# Is my fish pregnant or sick?



## rollin75 (Apr 4, 2009)

Hello

I have a female red emperor about 4" long. She seems perfectly fine swimming around the tank without any problems. However for 2 days now during feeding it seems that she can't open her mouth. She goes up to the top of the tank for food however she doesn't take any. She doesn't hide at all during the day and just swims around however I never see her open her mouth.

Could this mean that she is pregnant or is this signs that she may be sick?

I have never had a pregnant fish before and I am not sure how they look or act...

Any info would be greatly appreciated...

Thank You
[/img]


----------



## walleye (Aug 20, 2007)

If she looks like she has abulge under her chin or if it looks like she's chewing bubble gum......she's holding.


----------



## rollin75 (Apr 4, 2009)

Well do they normally take cover when they are pregnant or do they just go about being themselves and swimming around. Sorry for the stupid questions but I am excited if she is pregnant. She seems pretty active however I just fed this morning and again she ran up to the food but never ate any. It does seem that she was chewing gum or tumbling something in her mouth.


----------



## MalawiLover (Sep 12, 2006)

First, some correct terminology. Only live bearers (ones that give birth to live young) can really be termed pregnant. Once the eggs leave the female's body there are two options, for substrate spawner (species that lay their eggs on a surface and then tend to them untill they are free swimming) there is no special term ,though I have heard clutching or brooding (much like a hen). If the species incubated the fertilized eggs in the female's mouth until they are free swimming is called "holding".
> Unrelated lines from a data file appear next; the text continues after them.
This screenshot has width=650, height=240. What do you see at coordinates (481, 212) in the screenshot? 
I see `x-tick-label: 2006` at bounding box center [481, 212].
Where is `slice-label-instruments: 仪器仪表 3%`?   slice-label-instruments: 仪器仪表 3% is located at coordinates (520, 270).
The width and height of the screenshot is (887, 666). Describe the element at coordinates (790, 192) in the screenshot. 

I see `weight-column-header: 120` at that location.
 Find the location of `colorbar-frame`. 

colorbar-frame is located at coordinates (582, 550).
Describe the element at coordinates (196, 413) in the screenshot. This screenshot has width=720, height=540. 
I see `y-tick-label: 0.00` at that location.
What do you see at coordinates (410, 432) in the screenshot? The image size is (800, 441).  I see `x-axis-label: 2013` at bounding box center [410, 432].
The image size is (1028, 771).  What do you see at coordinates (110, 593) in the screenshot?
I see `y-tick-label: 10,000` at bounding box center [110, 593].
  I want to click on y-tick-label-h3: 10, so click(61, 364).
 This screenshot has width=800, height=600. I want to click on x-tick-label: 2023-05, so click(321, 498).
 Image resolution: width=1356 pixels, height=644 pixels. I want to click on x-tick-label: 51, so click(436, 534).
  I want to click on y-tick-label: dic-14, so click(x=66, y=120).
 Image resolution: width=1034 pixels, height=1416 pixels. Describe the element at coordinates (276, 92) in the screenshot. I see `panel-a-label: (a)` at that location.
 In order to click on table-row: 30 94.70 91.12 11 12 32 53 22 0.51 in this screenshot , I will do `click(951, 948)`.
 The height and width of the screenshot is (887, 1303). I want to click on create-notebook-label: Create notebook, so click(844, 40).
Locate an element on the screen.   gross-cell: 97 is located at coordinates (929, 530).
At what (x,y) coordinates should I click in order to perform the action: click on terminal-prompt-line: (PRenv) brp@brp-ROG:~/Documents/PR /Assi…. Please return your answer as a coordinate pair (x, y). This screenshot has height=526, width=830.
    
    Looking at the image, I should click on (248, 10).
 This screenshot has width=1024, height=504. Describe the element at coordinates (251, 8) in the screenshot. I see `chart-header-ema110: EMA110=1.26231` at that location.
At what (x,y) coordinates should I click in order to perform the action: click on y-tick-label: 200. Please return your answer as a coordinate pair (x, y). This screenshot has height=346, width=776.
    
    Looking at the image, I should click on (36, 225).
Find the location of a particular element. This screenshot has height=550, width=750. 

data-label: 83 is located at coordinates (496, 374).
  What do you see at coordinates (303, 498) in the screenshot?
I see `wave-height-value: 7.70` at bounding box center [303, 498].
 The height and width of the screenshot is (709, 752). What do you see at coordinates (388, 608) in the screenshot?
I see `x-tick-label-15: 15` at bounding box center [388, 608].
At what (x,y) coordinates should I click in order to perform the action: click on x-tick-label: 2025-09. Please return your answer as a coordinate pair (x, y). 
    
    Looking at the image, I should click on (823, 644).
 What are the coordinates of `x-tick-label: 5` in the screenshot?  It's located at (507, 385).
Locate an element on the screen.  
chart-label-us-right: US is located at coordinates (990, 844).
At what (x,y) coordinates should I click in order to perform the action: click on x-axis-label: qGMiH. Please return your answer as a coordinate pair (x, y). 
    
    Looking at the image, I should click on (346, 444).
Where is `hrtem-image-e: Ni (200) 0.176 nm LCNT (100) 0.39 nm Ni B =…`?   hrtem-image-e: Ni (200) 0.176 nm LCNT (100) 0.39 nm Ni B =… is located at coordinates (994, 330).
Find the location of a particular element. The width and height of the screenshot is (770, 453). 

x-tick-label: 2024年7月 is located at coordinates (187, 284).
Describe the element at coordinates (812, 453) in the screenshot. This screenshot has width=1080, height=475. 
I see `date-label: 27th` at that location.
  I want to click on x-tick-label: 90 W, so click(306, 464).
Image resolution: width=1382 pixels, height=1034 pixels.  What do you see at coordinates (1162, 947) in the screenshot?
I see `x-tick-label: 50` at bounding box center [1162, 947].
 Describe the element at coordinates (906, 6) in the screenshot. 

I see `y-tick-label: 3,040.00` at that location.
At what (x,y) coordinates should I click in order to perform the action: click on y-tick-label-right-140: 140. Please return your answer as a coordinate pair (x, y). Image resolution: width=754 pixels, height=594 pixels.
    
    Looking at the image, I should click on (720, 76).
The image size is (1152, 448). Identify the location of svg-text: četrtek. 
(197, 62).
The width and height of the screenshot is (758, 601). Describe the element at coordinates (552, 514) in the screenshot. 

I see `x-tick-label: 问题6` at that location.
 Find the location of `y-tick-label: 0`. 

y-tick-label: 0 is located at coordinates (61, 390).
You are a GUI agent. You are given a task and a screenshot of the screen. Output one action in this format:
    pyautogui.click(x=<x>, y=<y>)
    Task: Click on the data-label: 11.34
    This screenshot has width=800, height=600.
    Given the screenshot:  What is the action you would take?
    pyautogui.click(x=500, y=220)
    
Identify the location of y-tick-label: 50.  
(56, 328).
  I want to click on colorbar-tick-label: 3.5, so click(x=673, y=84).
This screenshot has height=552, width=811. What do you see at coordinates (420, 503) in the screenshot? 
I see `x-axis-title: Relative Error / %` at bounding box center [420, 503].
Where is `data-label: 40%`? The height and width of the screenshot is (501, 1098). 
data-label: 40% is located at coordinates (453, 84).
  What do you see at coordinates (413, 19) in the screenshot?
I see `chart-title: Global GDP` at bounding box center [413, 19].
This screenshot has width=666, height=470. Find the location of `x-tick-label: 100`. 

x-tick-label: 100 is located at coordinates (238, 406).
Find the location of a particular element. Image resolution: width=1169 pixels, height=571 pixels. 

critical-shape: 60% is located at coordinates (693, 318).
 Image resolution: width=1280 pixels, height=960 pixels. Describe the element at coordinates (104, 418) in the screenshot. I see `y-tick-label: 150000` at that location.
Back to your female. If she seems normally active and swims out fo food but just seems to be unable to open her mouth, she may well be holding. They want to eat, but their instincts kick in at the last moment. Most of my females will continue to swim around like nothing has happened while they are holding. They really only start to hide if the male is continuing to harrass her or once she is very close to spitting. (or if I have been trying to catch her for a few days, she runs and hides when I walk in the room)

As long as she does not appear to be ill or injured, then just let nature take its course. She may still swallow the eggs (they often take a few trys to make it to term)


----------